Overexpression of aquaporin 4 in articular chondrocytes exacerbates the severity of adjuvant-induced arthritis in rats: an in vivo and in vitro study.

BACKGROUND: The dysfunction of articular chondrocytes is a crucial step in rheumatoid arthritis (RA) pathogenesis while its molecular mechanisms are not fully known. This study was aimed to investigate the expression of aquaporin 4 (AQP4) in articular chondrocytes of adjuvant-induced arthritis (AIA) rats and its involvement in AIA development.

METHODS: Thirty rats were divided into normal and AIA group (n = 15). Rat AIA was induced by intradermal injection of complete Freund's adjuvant and evaluated by secondary paw swelling and histological assessments on knee joint damage. Localization and protein expression of AQP4 in articular cartilage were examined by immunohistochemistry and western blot. In vitro study, AIA articular chondrocytes were cultured and treated with acetazolamide, an AQPs inhibitor. AQP4 protein level, cell proliferation and mRNA levels of type-II collagen (COII) and aggrecan were measured by western blot, MTT assay and real-time PCR, respectively.

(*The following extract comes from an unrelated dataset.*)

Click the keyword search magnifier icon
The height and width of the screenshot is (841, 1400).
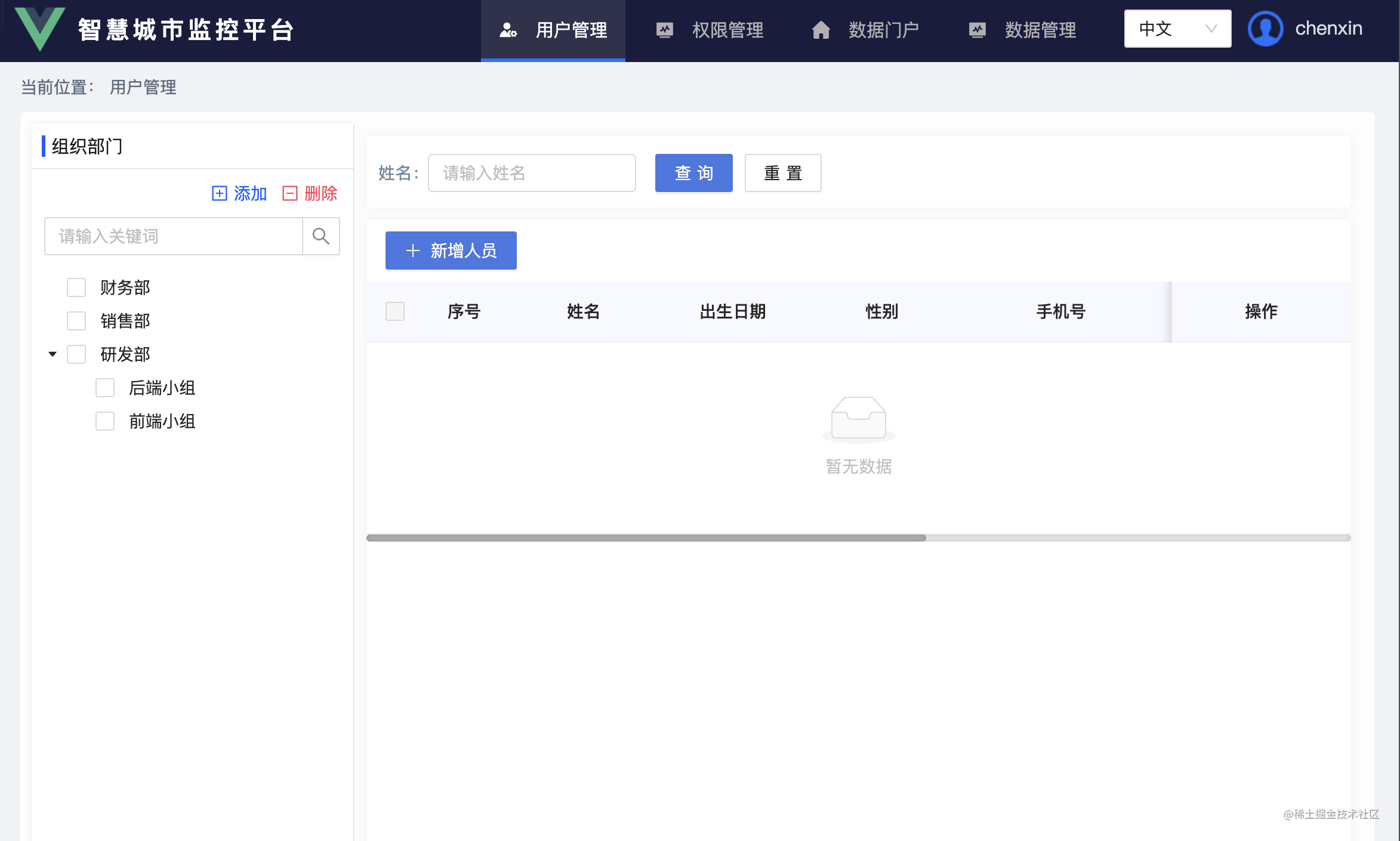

RESULTS: The results of immunohistochemistry and western blot indicated that AQP4 showed higher protein levels in cartilage tissues of AIA rats than that of normal rats. Correlation analysis revealed that AQP4 protein level in cartilage tissues of AIA rats remarkably correlated positively with secondary paw swelling on day 26 after AIA induction as well as pathological scores on joint damage. Additionally, acetazolamide treatment effectively decreased AQP4 protein level, increased cell proliferation and mRNA levels of COII and aggrecan, suggesting AQP4 inhibition by acetazolamide could normalize the dysfunction of AIA articular chondrocytes in vitro.

CONCLUSIONS: Our data provide certain experimental evidence that AQP4 over-expression in articular chondrocytes aggravated AIA severity and might be a novel target for RA treatment.